How do you move from archive to digital artifact?

Traditionally the process starts in the archive when you find a document that catches your eye. It’s interesting, it sheds new light on an issue in history, and it’s the only copy in the world!! You have to decide what to do with that document.  Nowadays we’re able to use digital cameras in the archive  to take a photograph of the pages that we are interested in.  As you are taking digital photographs, you have to remember what they are of, what their call number is. And so I normally keep an archive log. Sometimes, as in the case of the Linn documents we’ll be working with, the archive agrees to have a set of documents sent out to a professional digitization firm to ensure that the documents are carefully managed and kept organized.

File structure of Linn documents returned from digitization house

File structure of Linn documents returned from digitization house

When this type of work is done, the archivist needs to make decisions about how those documents should be cared for, so that they aren’t damaged in the process of digitization – in the past, many valuable and irreplaceable documents were damaged or even destroyed because of careless digitization (even taking a picture of a document with a flash, or exposing it to what we would consider normal temperatures and humidity levels can cause damage.)

Once you get back to a computer which has a nice big screen and great resolution then you can start transcribing  the documents.

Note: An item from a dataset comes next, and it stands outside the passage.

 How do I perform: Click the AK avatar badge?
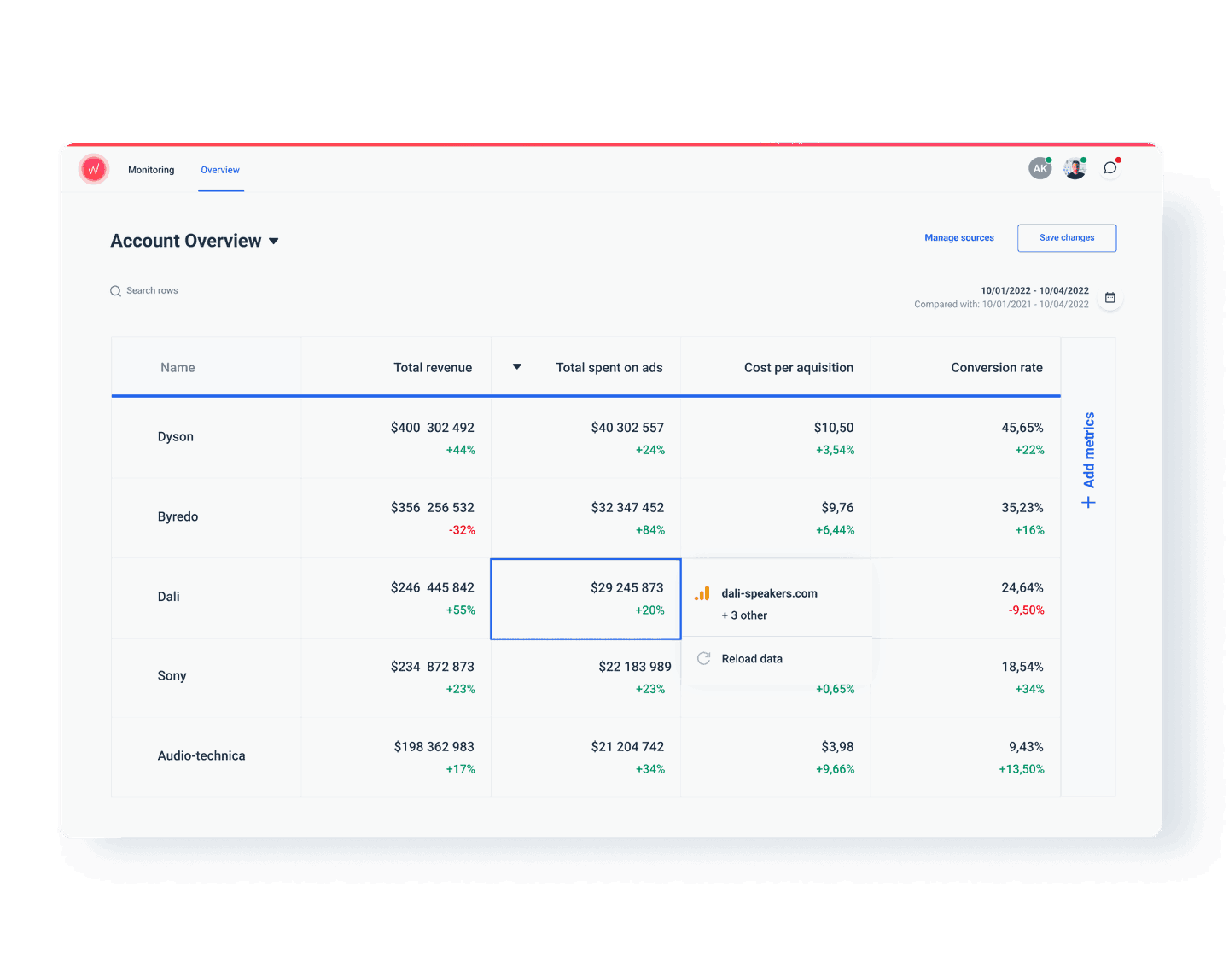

You can do this in two ways.  One is to have the image open on an iPad (or a second screen) next to the computer you are writing on.  Or, if you have a big screen, you can have two windows open; one of the image of the document (here I’m using Mac’s Preview) on the other then some form of text editor window open (here I’m using TextEdit, but I’ve also used Microsoft Word and oXygen – a text editing environment you’ll work with later in the semester).  Remember, if you need to adjust the digital image to help with ease of reading, there are simple tools in Preview that will allow you to do this (go to Tools, adjust color, and then there are range of changes that you can make).

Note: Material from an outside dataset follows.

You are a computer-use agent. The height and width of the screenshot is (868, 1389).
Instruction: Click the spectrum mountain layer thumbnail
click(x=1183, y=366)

My facsimile and transcription workspace

My facsimile and transcription workspace

In the beginning it’s best to keep the line length of the original; that way if there are words you don’t understand you need to go back to it’s easy to find. If you want you can number the lines or we could just keep them parallel to the line from the original text.

Remember to follow the Bucknell Transcription Conventions!!  And also remember, you are transcribing not translating into modern English.  Therefore you will type what you see and not “correct” spelling or grammar!

Things to keep in mind:

Everyone’s handwriting is unique and idiosyncratic. Linn’s writing is no different. You’ll need to think about how he forms his letters, how he uses punctuation and symbols (for example, look for how he abbreviates numbers, writes the word “and” and how sometimes his sentences end with a dash rather than a period.) Also keep in mind that conditions in which we write are not always optimal. Remember that when Linn wrote the diary pages and letters we are reading, he was on the march with thousands of other soldiers and perhaps  was writing on a box or book resting on his lap. Or else he was onboard a steamship – sometimes in rough seas.  He was working on paper that happened to be handy, and with a fountain pen or pencil. I’m pretty sure my handwriting would look a lot worse than his if I were trying to write in the same conditions.